I curdi: “Pugnalate alle spalle, pronti a difenderci” – Le forze curdo-siriane definiscono la mossa di Trump “una pugnalata alle spalle” e fanno sapere di esser pronte a “difendere a ogni costo” il nord-est della Siria. “La zona è ora diventata un teatro di guerra. Noi siamo determinati a difendere il nordest a ogni costo”, ha detto il portavoce delle forze curdo-siriane, Mustafa Bali, citato dai media locali e regionali. Prima ancora di queste dichiarazioni le Forze democratiche della Siria (l’alleanza curdo-araba delle Fds) avevano replicato con una serie di tweet sostenendo che un “attacco turco” rischierebbe di annullare i successi nella lotta all’Isis e di fare della Siria una “zona di conflitto permanente”. Le Fds affermano di aver rispettato gli impegni previsti dall’ “accordo sul meccanismo di sicurezza, smantellando le fortificazioni militari tra Tell Abyad e Ras al-Ayn, ritirando le unità di combattimento con le armi pesanti” dalle zone lungo il confine con la Turchia. “Tuttavia – affermano – le minacce di Erdogan hanno come obiettivi quelli di cambiare il meccanismo di sicurezza in un meccanismo di morte, di fare sfollati tra la nostra gente e trasformare la regione sicura e stabile in una zona di conflitto e guerra permanente. Mentre la comunità internazionale cerca una soluzione politica per la Siria – aggiungono le Fds – il popolo siriano soffre da anni per la guerra”.

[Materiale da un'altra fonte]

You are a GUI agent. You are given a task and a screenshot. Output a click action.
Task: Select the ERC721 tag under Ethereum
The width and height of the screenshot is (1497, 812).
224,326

Erdogan: “Operazione può iniziare in qualsiasi momento” – La Turchia sta lavorando a una soluzione per estradare “nei Paesi d’origine” i miliziani dell’Isis attualmente detenuti nelle carceri del nord-est della Siria, non appena avrà preso il controllo dell’area dai curdi ha detto il presidente turco Erdogan. La Turchia sostiene che l’operazione ha come obiettivo la “sicurezza dei confini” e il “ritorno dei profughi”. “L’operazione militare turca per prendere il controllo del nord-est della Siria potrebbe iniziare in qualsiasi momento. C’è una frase che abbiamo sempre utilizzato: possiamo arrivare una notte all’improvviso. È assolutamente impossibile per noi tollerare ulteriormente le minacce di questi gruppi terroristici”. Il presidente turco ha poi spiegato che la Casa Bianca aveva già deciso il ritiro “ma era stato ritardato”.

Mosca: “Garantire l’integrità territoriale e politica della Siria” – “Il Cremlino sa che la Turchia si è impegnata nell’integrità territoriale e politica della Siria, nella comprensione che l’integrità territoriale della Siria è il punto di partenza per raggiungere un accordo in Siria e in tutte le altre questioni: speriamo che le nostre controparti turche aderiranno in primo luogo a questo postulato in tutte le situazioni”, ha detto il portavoce di Vladimir Putin, Dmitry Peskov. Allo stesso tempo, Mosca concorda sul fatto che “la Turchia potrebbe intervenire per garantire la sua sicurezza“. Che significa “resistere agli elementi terroristici che potrebbero nascondersi in Siria. Ma prima di tutto diciamo che l’integrità territoriale e politica della Siria deve essere garantita”, ha ribadito Peskov. Mosca sottolinea quindi che “ora che è stata istituita l’assemblea costituzionale ed è stata comunicata la data delle sue riunioni è importante astenersi da qualsiasi azione che possa creare ostacoli sul percorso del processo di pace in Siria”.